For doctors, especially those working in rural areas, there's a strong financial incentive to do FGMs, despite its criminalization in 2008. Doctors can earn up to $26 for one, much more than the $2.60 they can charge for a regular doctor's visit (although still significantly less than they can make for other specialty procedures—Lasik eye surgery, for example, costs about $655). Advocates say that in recent years doctors have begun making clandestine visits to villages, arriving at night and often under the guise of circumcising boys. "No doctor goes to circumcise a girl at 3 in the morning unless he knows he's doing something wrong," says Mona Amin, national project coordinator for the FGM abandonment and family empowerment program at Egypt's National Population Council.

There's no training for FGM in the country's medical schools, although the UNFPA is developing a curriculum for obstetricians and gynecologists that will have to be approved by the Egyptian Ministry of Health before it can be taught.

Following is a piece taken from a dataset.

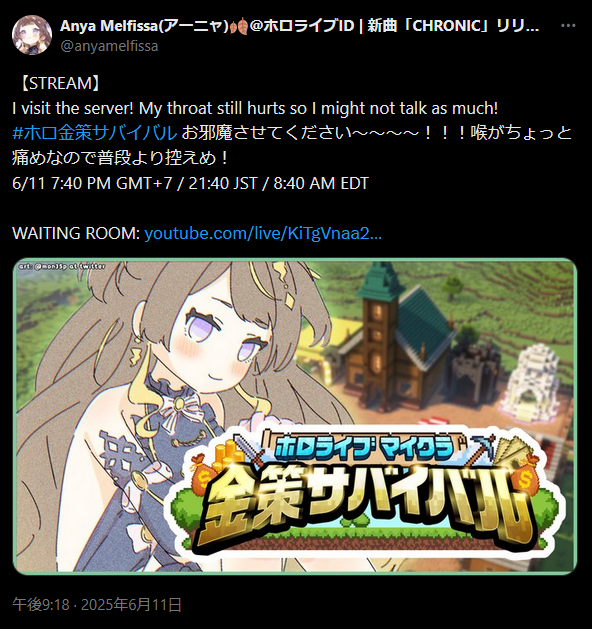Viewport: 592px width, 629px height.
Task: Click the art credit text on the thumbnail
Action: [x=62, y=266]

Until then, the ministry is running a program to teach doctors what they didn't learn in school: that every part of the genitalia is a functioning part of the female body and that by performing the operation they violate human rights and medical ethics. It is also training doctors how best to explain to parents bringing in their daughters to be circumcised that there are harmful physical and psychological consequences.

The Cruelest Cut

Awatef Mohammed Ali is considering circumcising her 10-year-old daughter, Shahd. Recently, they sat together in a light purple room in the village of Bani Zeid el-Akrad, near Assiut in Upper Egypt. Shahd sat wide-eyed and fearful next to her mother, ignoring the paintings of Tweety Bird and other cartoon animals on the walls. Ali, who has attended anti-FMG workshops, says her daughter will be circumcised next summer, but the family will first consult a doctor, who will decide whether Shahd needs it. If the doctor says it will harm her, they won't do it, she says. Ali, who was circumcised, "doesn't want to stop the habit" of FGM, and her husband is determined to get his daughter cut.

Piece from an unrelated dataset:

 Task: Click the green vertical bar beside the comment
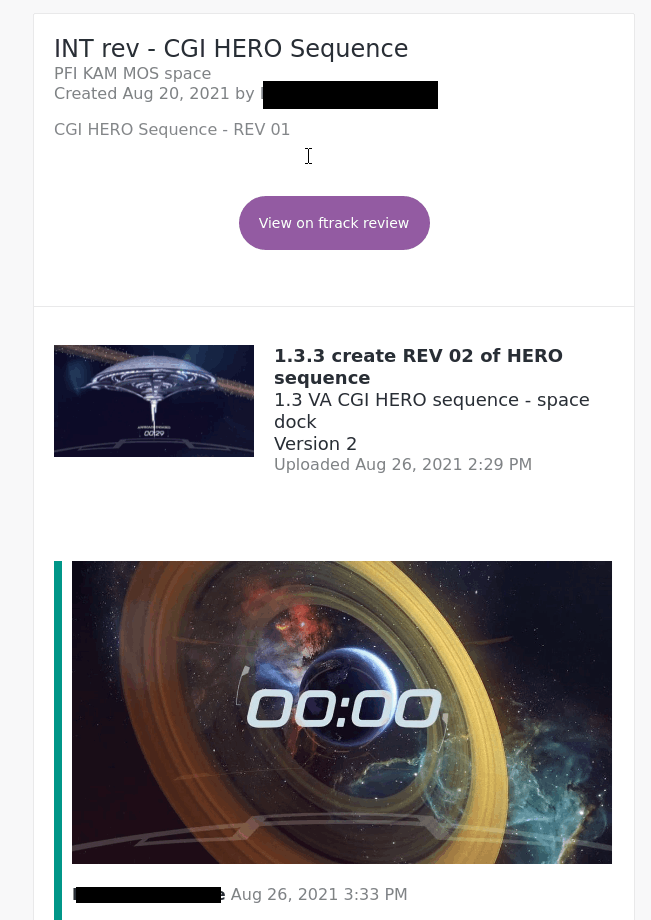57,740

Advocates in Egypt hope the practice will peter out as people start thinking of FGM as a crime rather than a tradition—and begin to more openly discuss the traumas associated with the practice. In many places, workshops are held to educate the community about the medical and psychological dangers of FGM. For example, at the Islamic Society Center, an NGO in Seflaq, women share their stories of childhood trauma in a windowless room. Ahlem Abdel el-Samen recalls the "black day, a very bad day" when she was cut at 10. Mary Labib Sweifi was 1 week old when she underwent FGM and doesn't remember a thing. Mariam Naeem Mossad, a Christian woman wearing pearl earrings and a long red and blue leather jacket, was 9; four women pinned her down. Mossad, who has an 11-year-old daughter, remembers seeing her mother constantly changing blood-soaked sheets. But she says the family tradition of FGM stopped with her. "Even if I had 100 daughters, I would not do it," she says.

On the walls of the center there are drawings of women on operating tables and childlike depictions of razor blades and blood. On a table, a white shawl embroidered with a pink flower and a pair of scissors serves as a constant reminder.

Travel and accommodations in Egypt for this story were paid for by the United Nations Population Fund.